To write something quickly or without much thought or effort. It is often used when referring to a quick note or message.

  • For example, “I’ll just dash off a quick email to let them know.”
  • A student might say, “I dashed off my essay the night before it was due.”
  • Someone might write, “I’ll dash off a reminder to myself so I don’t forget.”

28. Write out

To write something in its entirety or to copy something word for word. It is often used when referring to writing down information or transcribing.

  • For instance, “Please write out the instructions so we can follow along.”
  • A teacher might ask a student, “Can you write out the equation on the board?”
  • Someone might say, “I’ll write out the speech and practice it before the presentation.”

29. Put pen to paper

To begin writing or to start putting thoughts into written form. It is often used to emphasize the act of physically writing with a pen or pencil.

  • For example, “I finally sat down and put pen to paper to start my novel.”
  • A writer might say, “Sometimes it takes a while to put pen to paper and get started.”
  • Someone might write, “I’m feeling inspired, so I’m going to put pen to paper and see what comes out.”

30. Write-up

A written report or summary of something, often used in a professional or formal context.

  • For instance, “I need to prepare a write-up of the meeting for my boss.”
  • A journalist might say, “I’ll work on the write-up of the interview and have it ready for tomorrow.”
  • Someone might write, “Here’s a write-up of my experience at the conference.”

31. Note down

To write a brief record or reminder of something, often used when taking quick notes or jotting down information.

  • For example, “I’ll just note down the main points of the presentation.”
  • A student might say, “I always note down important information during lectures.”
  • Someone might write, “Let me note down your address so I don’t forget.”

32. Ink

This term refers to the act of writing. It can be used in various contexts to mean putting thoughts or ideas onto paper or any other medium.

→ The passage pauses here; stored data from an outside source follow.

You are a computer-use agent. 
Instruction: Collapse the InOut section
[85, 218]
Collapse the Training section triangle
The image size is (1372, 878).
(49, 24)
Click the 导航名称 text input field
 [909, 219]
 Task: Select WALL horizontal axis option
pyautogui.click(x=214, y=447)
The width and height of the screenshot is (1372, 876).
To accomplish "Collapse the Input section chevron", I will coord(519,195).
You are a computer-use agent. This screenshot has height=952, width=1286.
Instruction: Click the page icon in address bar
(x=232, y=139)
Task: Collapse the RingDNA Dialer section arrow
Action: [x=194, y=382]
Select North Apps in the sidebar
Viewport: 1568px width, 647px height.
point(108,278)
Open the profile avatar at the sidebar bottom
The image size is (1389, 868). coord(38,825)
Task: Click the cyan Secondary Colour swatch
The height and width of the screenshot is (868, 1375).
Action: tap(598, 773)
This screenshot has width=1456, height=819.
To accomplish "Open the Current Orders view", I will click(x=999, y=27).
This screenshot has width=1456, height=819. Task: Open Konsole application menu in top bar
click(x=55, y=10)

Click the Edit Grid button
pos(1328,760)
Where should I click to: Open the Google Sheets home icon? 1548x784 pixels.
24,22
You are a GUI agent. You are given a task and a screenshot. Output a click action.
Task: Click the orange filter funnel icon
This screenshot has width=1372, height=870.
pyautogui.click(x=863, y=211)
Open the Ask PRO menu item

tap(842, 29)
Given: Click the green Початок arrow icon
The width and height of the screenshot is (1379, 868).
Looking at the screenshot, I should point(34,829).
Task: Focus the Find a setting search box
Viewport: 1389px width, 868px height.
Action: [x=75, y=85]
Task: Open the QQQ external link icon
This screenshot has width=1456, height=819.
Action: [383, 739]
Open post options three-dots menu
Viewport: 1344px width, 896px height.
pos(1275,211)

  • For example, a writer might say, “I need to grab my pen and ink down my thoughts.”
  • In a creative writing class, a teacher might instruct, “Start inking your ideas onto the page.”
  • A journalist might mention, “I inked a new article for the newspaper today.”

33. Hammer out

This phrase means to write something quickly and with determination. It implies a sense of urgency and focus in the writing process.

  • For instance, a student might say, “I have to hammer out this essay before the deadline.”
  • A writer working on a tight schedule might mention, “I need to hammer out this report by tomorrow morning.”
  • A novelist might describe their writing process as, “I sit down at my desk and hammer out the first draft in a single sitting.”

34. Bang out

This slang term means to write something rapidly and energetically, often with a sense of enthusiasm or excitement.

  • For example, a poet might say, “I can bang out a new poem in just a few minutes.”
  • A songwriter might mention, “I banged out the lyrics to this song in one sitting.”
  • A journalist might say, “I have to bang out this article before the deadline.”

35. Put on paper

This phrase means to write something down on paper or any other medium. It implies the act of transferring thoughts or ideas from the mind to a physical form.

  • For instance, a teacher might instruct their students, “Put your answers on paper.”
  • A writer might mention, “I put my thoughts on paper before starting a new story.”
  • A note-taker might say, “I put everything important on paper to keep track of it.”

36. Transpose

This term refers to the act of writing or rewriting something in a different form or key. It can be used in various creative or technical contexts.

  • For example, a composer might say, “I need to transpose this music piece to a different key.”
  • A writer might mention, “I want to transpose this story into a screenplay.”
  • A programmer might discuss, “I need to transpose this code into a different programming language.”